- Born: Anaheim, California, U.S.
- Education: University of Southern California
- Occupation: Musician

= John Van Houten (tubist) =

American orchestral tuba player

John Joseph Van Houten Jr. is an American orchestral tuba player. He is most notable for playing in various film soundtracks. John holds a Bachelor's degree and a Master's degree in tuba performance from the University of Southern California, where he studied with Tommy Johnson. John is a freelance tubist in the Los Angeles area.
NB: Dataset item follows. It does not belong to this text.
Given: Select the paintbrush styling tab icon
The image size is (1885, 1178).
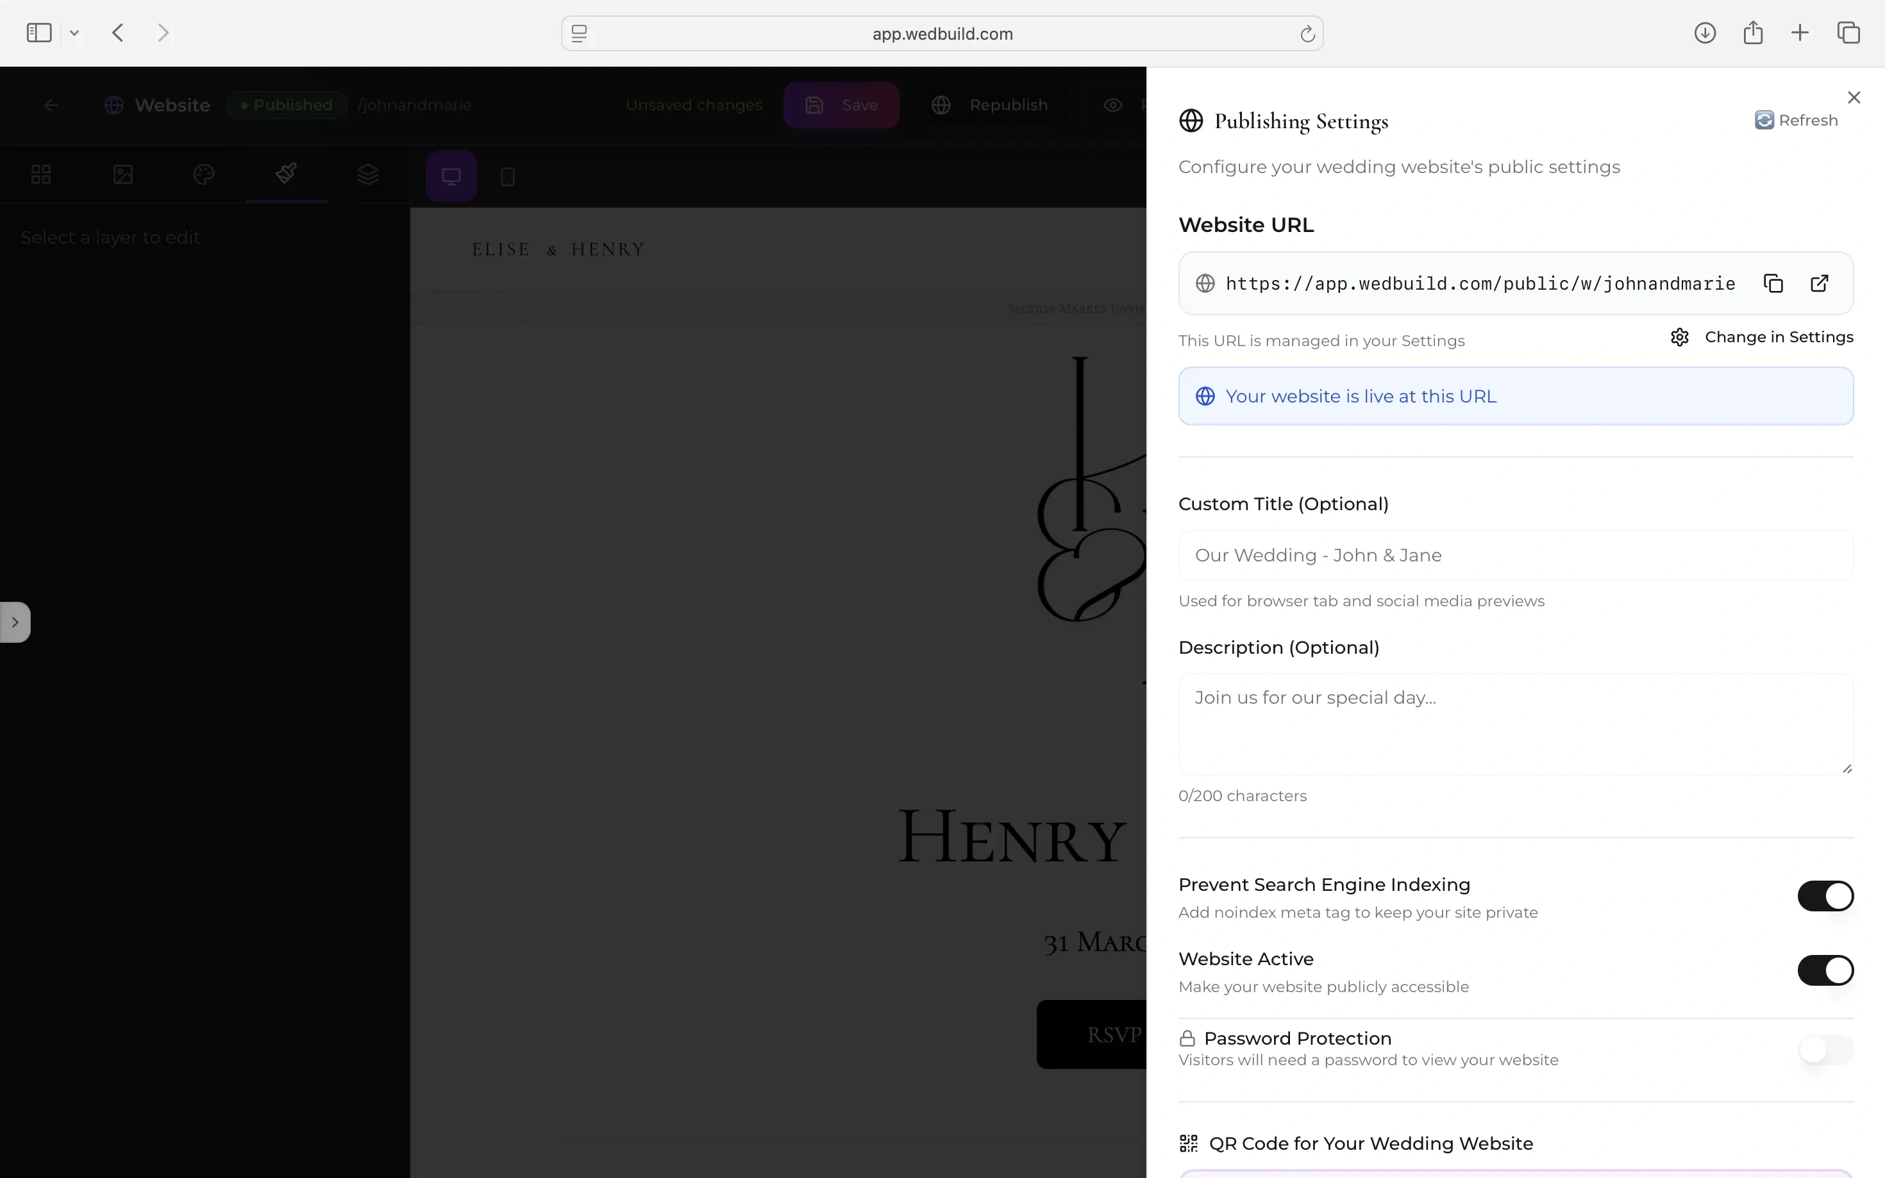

Some of the ensembles he performed with include the Los Angeles Philharmonic, Los Angeles Opera, Long Beach Opera, and New West Symphony.

His performing experience also includes phonograph recordings with such diverse artists as Burt Bacharach, Elvis Costello, Carly Simon, and Alice Cooper, in addition to television shows (such as Alias, The Simpsons, Futurama, American Dad!, Family Guy and King of the Hill), records, jingles and a wide variety of motion pictures, such as Mission: Impossible, Crimson Tide, Dracula, Species, Virtuosity, Mars Attacks!, Murder at 1600, The Thin Red Line, Men in Black, X-Men, Dude, Where's My Car?, Pearl Harbor, Swordfish, Legally Blonde, Collateral Damage, Planet of the Apes, The Core, Daredevil, Piglet's Big Movie, Hulk, Pirates of the Caribbean, Paycheck, Hollywood Homicide, The Chronicles of Riddick, The Day After Tomorrow, Spider-Man 2 and 3, The Incredibles, Ratatouille, Up, and Star Trek.

Van Houten has also served as music contractor/orchestra manager on numerous films, commercials, video games, and live orchestral productions. He also has taught and teaches at several universities and colleges in the Southern California area, including UCLA, California State University, Long Beach, Concordia University Irvine, Azusa Pacific University, Cerritos College, Biola University, Pasadena City College, and Irvine Valley College.